New Crypto Futures May Be in the Pipeline for Cboe

in bitcoin •  7 years ago 

The introduction of Bitcoin futures by Cboe Global Markets Inc. in December definitely added some legitimacy to the digital asset for institutional investors. After the successful launch of Bitcoin futures trading, the logical next step is establishing futures trading for other cryptocurrencies, such as Ethereum, Ripple, and Litecoin. Back in January the president of Cboe, Chris Concannon, hinted at the possibility of creating futures contracts for other cryptocurrencies in the future. He added that this would not come to fruition until an overhaul of Cboe’s core trading software was completed.

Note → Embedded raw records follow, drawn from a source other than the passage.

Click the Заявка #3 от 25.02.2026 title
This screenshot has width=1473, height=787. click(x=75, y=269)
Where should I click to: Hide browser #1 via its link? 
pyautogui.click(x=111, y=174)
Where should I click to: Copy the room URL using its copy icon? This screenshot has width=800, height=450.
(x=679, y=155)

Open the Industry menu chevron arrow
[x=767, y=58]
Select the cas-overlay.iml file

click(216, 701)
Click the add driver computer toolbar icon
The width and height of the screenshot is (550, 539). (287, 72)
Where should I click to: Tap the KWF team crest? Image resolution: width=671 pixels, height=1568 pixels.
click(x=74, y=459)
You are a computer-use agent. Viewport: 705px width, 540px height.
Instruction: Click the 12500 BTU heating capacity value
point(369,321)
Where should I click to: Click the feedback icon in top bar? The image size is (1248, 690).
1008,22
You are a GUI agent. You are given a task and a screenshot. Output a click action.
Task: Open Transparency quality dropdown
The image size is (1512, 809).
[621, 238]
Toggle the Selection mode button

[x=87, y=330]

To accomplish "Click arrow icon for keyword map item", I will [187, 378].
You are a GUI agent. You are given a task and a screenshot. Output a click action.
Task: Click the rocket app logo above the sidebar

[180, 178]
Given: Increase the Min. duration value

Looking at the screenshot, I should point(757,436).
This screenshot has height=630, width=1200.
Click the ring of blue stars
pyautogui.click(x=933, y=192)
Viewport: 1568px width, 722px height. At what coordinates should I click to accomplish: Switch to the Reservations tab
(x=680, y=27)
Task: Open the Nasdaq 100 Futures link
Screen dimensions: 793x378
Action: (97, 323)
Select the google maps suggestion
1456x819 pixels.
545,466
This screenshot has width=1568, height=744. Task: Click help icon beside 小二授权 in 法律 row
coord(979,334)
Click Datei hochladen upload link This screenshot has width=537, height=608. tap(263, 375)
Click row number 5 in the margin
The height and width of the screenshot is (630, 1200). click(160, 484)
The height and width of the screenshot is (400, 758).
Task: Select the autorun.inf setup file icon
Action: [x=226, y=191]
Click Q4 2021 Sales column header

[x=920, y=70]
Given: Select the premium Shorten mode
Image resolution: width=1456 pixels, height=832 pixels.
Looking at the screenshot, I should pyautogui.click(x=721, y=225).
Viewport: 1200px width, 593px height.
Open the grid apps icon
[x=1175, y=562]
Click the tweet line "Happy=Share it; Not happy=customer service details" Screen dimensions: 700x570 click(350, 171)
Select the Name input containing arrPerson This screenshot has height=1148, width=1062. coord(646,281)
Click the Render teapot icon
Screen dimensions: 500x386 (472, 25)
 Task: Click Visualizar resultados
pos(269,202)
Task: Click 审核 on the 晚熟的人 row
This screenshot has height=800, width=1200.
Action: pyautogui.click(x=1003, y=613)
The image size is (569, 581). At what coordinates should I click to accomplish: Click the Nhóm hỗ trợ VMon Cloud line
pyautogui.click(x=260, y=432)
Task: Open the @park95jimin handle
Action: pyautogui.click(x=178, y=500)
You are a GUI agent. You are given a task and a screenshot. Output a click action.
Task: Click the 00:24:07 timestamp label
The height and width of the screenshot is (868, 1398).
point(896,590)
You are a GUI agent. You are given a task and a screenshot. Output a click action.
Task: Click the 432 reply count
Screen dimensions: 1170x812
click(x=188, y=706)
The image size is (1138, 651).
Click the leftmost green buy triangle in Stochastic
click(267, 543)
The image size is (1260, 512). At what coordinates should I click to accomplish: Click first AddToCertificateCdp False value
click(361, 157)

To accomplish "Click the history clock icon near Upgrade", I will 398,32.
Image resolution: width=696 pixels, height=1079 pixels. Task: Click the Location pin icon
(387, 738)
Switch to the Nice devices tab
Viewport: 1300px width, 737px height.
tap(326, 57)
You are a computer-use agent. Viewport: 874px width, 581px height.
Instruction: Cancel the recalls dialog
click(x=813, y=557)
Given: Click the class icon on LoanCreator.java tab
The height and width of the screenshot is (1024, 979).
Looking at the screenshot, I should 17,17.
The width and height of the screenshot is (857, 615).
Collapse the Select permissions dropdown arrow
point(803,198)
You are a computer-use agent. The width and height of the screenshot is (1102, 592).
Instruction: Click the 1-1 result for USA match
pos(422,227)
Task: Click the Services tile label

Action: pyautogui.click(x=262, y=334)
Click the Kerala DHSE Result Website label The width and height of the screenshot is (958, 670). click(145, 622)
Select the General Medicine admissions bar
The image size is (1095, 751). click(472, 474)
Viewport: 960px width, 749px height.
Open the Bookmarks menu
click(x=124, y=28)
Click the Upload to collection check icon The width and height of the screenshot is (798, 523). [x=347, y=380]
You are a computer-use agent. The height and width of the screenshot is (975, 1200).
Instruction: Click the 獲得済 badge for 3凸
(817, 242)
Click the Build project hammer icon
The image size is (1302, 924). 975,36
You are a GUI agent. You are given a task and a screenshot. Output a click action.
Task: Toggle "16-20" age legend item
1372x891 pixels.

On Tuesday, Cboe announced that their core software upgrade was complete. This brings them one step closer to the introduction of futures contracts for other cryptocurrencies. The new platform reduces trading latency by as much as 80%. This is significant because it will attract more market makers that can help to add liquidity to the market, reducing volatility in the prices of futures contracts. While the added liquidity in the market for futures contracts does not directly affect the volatility of Bitcoin prices, movements in prices will likely become more linked to futures contract fluctuations as more money flows into the market.

More importantly, a more stable futures trading platform with greater capacity for liquidity opens up the possibility of new crypto futures. Cboe is most concerned with meeting regulations and protecting investors. Prior to the recent software upgrade, their futures trading platform did not operate with enough efficiency to support futures trading for other lower market cap cryptocurrencies without exposing investors to excessive risk.

It is surprising to many that Cboe managed to gain SEC approval for derivative products such as futures contracts before Bitcoin ETFs were approved. Relatively speaking, derivatives are much riskier financial instruments when compared to ETFs, though they do not hold the same potential for creation of systemic risks within the cryptocurrency market. Back in March, the Gemini cryptocurrency exchange’s application for a Bitcoin ETF was rejected by the SEC. Many other entities have applied for the creation of Bitcoin and other crypto ETFs since, and all have been rejected.

While the SEC is still very hesitant to approve new financial products linked to cryptocurrency, investors can definitely expect some new developments in the areas of derivatives and ETFs in the next six to twelve months. Futures products for cryptos other than Bitcoin will likely be the next step in institutional adoption of a new asset class.